Exmoor National Park has a long-term, landscape-scale approach to conservation and access. Each of our woodlands is subject to a management plan, setting out how we can improve the diversity, extent and condition of our most important and valued habitats. This article focuses on our latest work, and introduces the partnerships and initiatives that support these special places.
Exmoor is home to one of the most precious and irreplaceable wildlife habitats in the UK: Ancient Woodland. These woods have a unique continuity with the past. Ancient Trees are those in the final stage of their life and Exmoor is fortunate to have an internationally significant population of ancient trees (our most recent survey identified over 1700 ancient and notable trees).
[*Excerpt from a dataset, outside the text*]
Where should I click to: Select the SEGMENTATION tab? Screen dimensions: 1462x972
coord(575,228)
An Ancient Woodland is so called because it has probably always been covered in trees; it contains soils unaltered by man that host some of the most spectacular and rare flowers and animals of the region, such as Bluebell and Wood Sorrel.
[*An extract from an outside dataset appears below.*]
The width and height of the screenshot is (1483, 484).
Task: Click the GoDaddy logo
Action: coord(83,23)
Nearly all of these woods also show the echo of man’s industry and have supplied wood for building, fuel and other products for millennia. Whilst the markets may change, the cycle of intervention causing light and shade provides a continuity and variety that really benefits wildlife and well as the rural economy.
Winter is a time when much of our wildlife is dormant, giving our Woodlands Team the opportunity to carry out vital conservation work. This winter their main activities focus on thinning work in the Barle Valley, Moor Wood (North Hill), Hawkcombe Woods (above Porlock) and Tarr Steps Woods. Small areas of the woodlands are thinned out to create gaps in the tree canopy. This allows ground flora and shrub habitat to develop and creates space for young trees to grow. The remaining mature trees also respond by developing bigger crowns and root systems over time.
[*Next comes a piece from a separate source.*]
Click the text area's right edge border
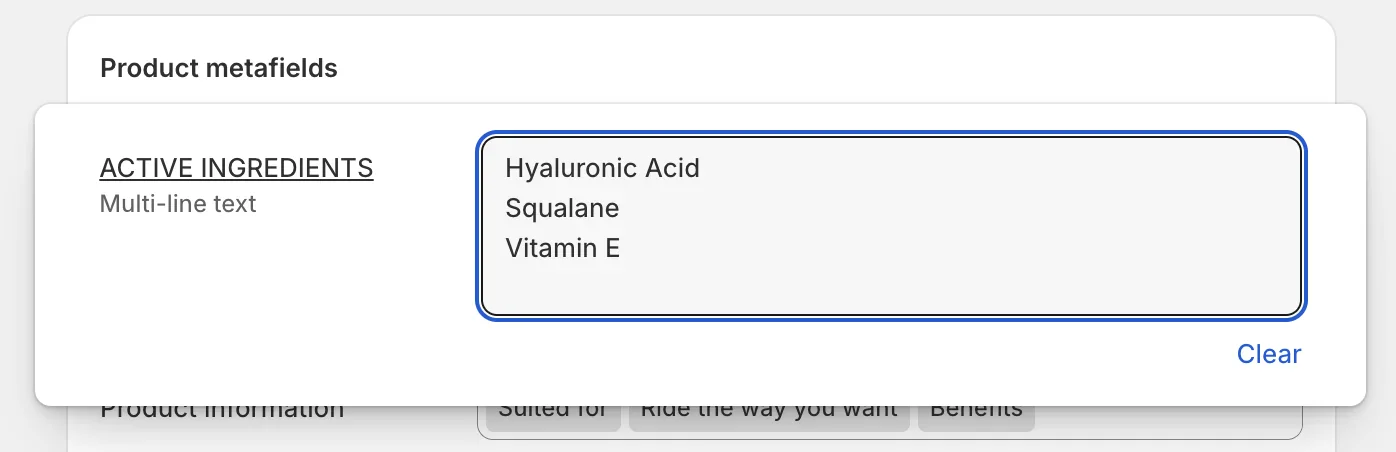 (x=1301, y=226)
Most of the timber felled is collected by our Field Services Team, who use the better quality milling timber to make the distinctive Rights of Way signs and gates that can be seen throughout the National Park. Some of the smaller diameter timber (which is unsuitable for milling) is sold as firewood. The rest (about a quarter of the felled timber) is left in the woodlands to add to the deadwood habitat, which attracts insects for the birds to feed on.
But Exmoor National Park doesn’t just look after its own woodlands – we also run an initiative called Exmoor Woodlinks, where we work with woodland owners and businesses. Thanks to a generous grant from the Heritage Lottery Fund, we work with the Woodland Trust, the Forestry Commission and other partners across the Greater Exmoor area to build a strong woodland enterprise culture, bringing more woods into sustainable management for the benefit of the rural economy, environment and landscape.
As part of this scheme, back in the summer of 2016, the Woodlands Team were proud to announce they had secured the first Grown in Britain Group licence scheme in the UK, having passed a rigorous assessment. Grown in Britain is a national campaign to increase demand for responsibly managed British wood; our award confirmed Exmoor’s expertise to administer a group licence for woodland owners and timber processors joining the scheme from the local area.
We have also signed up as a #CharterBranch to support the Woodland Trust‘s initiative #TreeCharter (the Charter for Trees, Woods and People) which will will guide policy and practice in the UK. It will launch November 6th 2017 on the 800th anniversary of the Charter of the Forest.
Why not explore a wood near you? Take the chance to visit woodlands for their variety throughout the year – from spring floral displays, through cool summer shade and bird song, to atmospheric autumn colours.